Padahal pada era MEA, penguasaan bahasa-bahasa tersebut menjadi sangat vital. Sebab, kendala bahasa sering menjadi kendala utama para pengusaha dalam melakukan ekspansi pasarnya ke mancanegara. Sehingga ketika kelak akan datang berbondong-bondong tenaga kerja atau produk negara tetangga memenuhi pasar dalam negeri, maka sebaliknya dalam waktu yang sama kita pun juga bisa memasuki pasar mereka dan berkompetisi di sana.

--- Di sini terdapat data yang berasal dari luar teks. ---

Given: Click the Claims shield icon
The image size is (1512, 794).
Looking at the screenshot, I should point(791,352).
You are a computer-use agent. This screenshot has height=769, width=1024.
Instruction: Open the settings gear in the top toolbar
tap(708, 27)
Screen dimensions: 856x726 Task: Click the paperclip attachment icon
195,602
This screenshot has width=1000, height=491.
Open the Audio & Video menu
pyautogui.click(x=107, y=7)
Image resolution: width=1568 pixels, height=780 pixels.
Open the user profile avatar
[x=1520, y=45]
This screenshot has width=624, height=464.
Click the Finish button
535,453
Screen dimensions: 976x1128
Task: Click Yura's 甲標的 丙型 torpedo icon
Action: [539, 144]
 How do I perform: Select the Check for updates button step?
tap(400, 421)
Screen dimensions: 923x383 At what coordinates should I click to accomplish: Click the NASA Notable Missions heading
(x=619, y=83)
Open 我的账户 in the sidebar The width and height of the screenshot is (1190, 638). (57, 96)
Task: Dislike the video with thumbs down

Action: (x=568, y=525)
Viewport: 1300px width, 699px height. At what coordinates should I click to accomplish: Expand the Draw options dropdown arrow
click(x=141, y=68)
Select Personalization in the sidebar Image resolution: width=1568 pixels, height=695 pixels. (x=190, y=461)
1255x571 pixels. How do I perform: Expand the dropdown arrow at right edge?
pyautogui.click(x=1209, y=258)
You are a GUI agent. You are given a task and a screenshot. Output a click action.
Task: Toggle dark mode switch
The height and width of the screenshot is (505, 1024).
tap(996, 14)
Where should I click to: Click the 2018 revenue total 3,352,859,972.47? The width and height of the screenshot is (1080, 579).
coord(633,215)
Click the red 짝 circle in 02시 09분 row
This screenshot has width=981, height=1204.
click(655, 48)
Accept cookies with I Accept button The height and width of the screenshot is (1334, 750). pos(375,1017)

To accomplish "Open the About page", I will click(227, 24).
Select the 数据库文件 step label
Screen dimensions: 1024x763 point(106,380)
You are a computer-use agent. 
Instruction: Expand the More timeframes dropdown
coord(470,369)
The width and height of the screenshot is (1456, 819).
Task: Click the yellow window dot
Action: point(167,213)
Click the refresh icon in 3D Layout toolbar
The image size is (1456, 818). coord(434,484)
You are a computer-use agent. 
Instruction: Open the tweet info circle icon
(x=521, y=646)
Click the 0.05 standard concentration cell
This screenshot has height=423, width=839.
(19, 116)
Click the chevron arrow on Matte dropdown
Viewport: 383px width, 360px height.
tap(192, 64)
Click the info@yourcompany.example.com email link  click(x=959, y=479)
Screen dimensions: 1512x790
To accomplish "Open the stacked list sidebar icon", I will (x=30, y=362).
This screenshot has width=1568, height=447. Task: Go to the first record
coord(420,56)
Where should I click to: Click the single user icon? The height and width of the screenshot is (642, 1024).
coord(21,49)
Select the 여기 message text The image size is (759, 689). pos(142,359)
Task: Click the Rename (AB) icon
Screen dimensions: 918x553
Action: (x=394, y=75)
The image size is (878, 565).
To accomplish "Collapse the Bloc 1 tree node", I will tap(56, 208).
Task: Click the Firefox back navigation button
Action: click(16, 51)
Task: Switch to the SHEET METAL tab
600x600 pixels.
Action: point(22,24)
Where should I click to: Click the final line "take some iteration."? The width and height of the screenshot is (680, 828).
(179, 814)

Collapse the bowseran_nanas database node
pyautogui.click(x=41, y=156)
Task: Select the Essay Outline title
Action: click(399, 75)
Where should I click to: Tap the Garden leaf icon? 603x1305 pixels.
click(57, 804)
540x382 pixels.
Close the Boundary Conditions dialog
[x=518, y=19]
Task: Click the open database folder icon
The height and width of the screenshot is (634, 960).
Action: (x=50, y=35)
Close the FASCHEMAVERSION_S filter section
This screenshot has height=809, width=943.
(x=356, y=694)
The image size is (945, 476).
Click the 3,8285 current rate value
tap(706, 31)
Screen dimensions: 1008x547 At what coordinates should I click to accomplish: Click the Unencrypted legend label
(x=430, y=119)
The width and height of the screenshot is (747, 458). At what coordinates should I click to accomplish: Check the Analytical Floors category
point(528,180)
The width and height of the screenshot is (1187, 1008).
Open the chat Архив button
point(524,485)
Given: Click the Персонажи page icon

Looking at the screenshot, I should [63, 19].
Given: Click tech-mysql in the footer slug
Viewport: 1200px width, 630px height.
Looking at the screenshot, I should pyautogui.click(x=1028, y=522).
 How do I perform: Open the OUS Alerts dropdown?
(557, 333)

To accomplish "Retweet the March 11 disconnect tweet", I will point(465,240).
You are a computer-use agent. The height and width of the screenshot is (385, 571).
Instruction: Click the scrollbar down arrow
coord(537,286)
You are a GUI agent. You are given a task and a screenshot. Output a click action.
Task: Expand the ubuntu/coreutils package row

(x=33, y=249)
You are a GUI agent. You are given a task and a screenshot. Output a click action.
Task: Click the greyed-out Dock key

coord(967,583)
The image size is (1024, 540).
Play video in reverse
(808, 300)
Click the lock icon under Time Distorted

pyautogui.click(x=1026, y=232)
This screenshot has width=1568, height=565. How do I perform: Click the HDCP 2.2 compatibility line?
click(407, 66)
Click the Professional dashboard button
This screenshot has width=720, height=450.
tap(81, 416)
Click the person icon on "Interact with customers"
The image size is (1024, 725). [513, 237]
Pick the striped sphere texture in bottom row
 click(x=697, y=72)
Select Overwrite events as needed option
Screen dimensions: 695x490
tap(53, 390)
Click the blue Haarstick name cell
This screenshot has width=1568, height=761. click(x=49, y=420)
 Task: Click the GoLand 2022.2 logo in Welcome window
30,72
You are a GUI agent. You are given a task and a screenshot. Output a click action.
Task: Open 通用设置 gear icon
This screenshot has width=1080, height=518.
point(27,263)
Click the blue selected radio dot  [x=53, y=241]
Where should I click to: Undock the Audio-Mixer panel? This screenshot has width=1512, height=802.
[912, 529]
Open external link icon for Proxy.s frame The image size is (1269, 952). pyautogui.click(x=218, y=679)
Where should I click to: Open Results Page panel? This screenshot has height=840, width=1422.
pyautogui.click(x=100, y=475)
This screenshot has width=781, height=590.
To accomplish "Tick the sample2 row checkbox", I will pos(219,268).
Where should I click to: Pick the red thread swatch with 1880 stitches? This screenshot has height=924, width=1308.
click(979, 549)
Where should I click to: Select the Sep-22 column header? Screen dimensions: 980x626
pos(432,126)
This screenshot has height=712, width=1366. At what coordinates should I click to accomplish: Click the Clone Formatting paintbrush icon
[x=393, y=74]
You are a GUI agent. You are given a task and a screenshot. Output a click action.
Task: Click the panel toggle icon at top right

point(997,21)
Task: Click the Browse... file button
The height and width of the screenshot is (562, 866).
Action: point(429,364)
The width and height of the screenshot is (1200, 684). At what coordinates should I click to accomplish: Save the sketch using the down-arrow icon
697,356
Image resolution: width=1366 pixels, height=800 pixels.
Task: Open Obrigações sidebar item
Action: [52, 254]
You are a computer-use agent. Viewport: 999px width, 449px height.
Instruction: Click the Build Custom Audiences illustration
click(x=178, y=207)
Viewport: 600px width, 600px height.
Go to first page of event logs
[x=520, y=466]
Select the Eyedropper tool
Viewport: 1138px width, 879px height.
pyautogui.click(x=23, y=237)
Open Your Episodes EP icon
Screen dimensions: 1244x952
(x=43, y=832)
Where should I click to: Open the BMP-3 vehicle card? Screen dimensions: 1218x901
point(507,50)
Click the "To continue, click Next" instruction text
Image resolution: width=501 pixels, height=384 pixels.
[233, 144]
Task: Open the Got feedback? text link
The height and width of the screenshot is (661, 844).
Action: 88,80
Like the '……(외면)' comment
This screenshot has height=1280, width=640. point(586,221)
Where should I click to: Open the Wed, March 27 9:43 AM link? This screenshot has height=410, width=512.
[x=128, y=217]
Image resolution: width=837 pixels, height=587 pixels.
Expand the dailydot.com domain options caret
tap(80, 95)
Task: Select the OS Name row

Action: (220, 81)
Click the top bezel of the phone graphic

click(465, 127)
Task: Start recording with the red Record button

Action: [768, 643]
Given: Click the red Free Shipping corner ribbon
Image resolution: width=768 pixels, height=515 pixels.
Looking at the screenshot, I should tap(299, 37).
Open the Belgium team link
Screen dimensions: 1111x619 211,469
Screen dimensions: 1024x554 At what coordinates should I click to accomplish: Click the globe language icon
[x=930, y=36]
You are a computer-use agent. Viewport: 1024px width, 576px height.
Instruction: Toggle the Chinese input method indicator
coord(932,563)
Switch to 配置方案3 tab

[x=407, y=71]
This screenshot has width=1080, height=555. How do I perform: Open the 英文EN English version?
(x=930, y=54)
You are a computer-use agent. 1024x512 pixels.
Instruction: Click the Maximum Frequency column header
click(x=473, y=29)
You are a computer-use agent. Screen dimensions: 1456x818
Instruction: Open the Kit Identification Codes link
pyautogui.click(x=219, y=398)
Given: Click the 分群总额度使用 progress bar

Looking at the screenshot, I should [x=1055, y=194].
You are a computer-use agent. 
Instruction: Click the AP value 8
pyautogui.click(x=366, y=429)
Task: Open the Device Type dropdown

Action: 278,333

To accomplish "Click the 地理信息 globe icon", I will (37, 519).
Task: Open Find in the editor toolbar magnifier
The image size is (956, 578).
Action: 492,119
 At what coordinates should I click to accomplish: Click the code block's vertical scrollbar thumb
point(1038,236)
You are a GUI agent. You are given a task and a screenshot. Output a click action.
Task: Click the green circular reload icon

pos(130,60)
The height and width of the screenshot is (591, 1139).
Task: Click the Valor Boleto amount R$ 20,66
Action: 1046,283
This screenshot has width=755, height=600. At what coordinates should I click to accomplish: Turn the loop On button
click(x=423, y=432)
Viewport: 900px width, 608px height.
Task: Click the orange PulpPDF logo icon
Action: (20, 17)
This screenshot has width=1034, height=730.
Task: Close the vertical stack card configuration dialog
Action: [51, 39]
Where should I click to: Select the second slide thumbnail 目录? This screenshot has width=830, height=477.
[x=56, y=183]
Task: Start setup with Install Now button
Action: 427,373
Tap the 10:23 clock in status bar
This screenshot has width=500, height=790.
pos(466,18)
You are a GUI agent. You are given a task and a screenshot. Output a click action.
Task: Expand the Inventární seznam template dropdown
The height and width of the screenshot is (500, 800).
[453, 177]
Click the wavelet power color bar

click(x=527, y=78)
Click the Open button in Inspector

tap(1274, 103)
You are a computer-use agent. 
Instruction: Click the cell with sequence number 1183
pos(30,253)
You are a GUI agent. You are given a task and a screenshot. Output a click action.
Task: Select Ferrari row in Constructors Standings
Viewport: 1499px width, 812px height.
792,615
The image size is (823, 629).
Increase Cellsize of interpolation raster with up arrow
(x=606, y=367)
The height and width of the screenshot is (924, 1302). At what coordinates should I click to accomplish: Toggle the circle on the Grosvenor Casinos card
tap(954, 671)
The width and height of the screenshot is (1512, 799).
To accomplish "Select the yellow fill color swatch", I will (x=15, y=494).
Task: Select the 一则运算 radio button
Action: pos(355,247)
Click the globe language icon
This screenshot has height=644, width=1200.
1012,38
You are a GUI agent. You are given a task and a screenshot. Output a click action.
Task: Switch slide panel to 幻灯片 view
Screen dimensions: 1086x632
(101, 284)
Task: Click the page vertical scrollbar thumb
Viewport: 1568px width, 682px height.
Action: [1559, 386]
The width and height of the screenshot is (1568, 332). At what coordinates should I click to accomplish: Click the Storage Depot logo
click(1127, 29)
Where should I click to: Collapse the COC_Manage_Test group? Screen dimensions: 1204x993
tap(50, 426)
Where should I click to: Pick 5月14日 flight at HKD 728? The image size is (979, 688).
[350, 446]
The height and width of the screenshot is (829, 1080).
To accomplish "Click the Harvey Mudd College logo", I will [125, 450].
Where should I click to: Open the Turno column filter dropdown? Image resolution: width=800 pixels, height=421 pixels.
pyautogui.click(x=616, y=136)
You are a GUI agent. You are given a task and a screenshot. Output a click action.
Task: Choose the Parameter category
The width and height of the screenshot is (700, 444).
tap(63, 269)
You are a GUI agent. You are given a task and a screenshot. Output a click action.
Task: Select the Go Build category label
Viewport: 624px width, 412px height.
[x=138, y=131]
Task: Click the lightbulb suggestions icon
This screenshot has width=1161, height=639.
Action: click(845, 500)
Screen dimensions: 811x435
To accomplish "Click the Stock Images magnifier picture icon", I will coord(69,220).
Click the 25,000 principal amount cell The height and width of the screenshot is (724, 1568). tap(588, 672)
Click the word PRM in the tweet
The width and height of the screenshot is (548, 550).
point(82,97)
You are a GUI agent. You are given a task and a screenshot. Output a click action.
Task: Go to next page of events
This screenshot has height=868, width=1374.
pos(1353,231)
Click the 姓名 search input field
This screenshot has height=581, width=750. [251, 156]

Terakhir, kembali lagi pada program BIPA yang kini menjadi “seksi” di mata para praktisi dan peminat di dunianya. Bahwa untuk menjadi pengajar BIPA, tidak diharuskan sarjana Bahasa Indonesia. Bahkan seorang Sarjana Syariah pun tetap memiliki peluang untuk bisa bergiat di sana. Hanya saja, mereka harus menguasai dasar-dasar ilmu linguistik dan kaidah bahasa baku terlebih dahulu. Jangan sampai kemudian ditemukan ada pengajar BIPA yang tak bisa membedakan makna antara penembak dan petembak.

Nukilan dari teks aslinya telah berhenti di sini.